#### RECORDED DATA ####

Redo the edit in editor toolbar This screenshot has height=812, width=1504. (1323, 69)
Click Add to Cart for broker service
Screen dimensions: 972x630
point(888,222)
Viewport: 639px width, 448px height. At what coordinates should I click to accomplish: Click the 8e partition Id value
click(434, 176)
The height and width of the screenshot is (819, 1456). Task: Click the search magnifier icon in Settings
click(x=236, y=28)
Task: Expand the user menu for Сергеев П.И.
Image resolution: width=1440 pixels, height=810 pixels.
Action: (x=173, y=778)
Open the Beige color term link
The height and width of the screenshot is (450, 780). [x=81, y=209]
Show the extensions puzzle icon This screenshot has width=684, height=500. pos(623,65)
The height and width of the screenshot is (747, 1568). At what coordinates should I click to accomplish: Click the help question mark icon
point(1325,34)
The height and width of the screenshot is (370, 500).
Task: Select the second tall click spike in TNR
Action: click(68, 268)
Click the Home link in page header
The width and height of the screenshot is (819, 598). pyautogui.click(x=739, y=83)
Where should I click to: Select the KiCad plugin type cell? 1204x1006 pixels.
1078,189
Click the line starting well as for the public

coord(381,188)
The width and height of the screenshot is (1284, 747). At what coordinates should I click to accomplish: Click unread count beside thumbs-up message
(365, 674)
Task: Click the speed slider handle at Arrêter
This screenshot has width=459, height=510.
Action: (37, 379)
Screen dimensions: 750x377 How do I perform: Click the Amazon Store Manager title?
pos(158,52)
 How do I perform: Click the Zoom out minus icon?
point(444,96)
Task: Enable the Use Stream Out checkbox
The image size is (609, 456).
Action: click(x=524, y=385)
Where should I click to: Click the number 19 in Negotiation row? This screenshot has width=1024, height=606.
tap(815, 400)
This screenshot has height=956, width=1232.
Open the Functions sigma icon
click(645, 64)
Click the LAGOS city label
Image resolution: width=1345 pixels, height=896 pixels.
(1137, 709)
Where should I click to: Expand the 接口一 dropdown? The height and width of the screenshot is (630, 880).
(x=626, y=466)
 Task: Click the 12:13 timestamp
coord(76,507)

####

## AIM OF THE TASK
Please give the material from the line with "The width and height of the screenshot is (1284, 747)." up to and including the line with "Action: (37, 379)" as a Markdown table with the columns Row and Line, where Row numbers each line in order and Line holds its text. Leave out any blank lines.

## RESPONSE BELOW
| Row | Line |
|---|---|
| 1 | The width and height of the screenshot is (1284, 747). At what coordinates should I click to accomplish: Click unread count beside thumbs-up message |
| 2 | (365, 674) |
| 3 | Task: Click the speed slider handle at Arrêter |
| 4 | This screenshot has width=459, height=510. |
| 5 | Action: (37, 379) |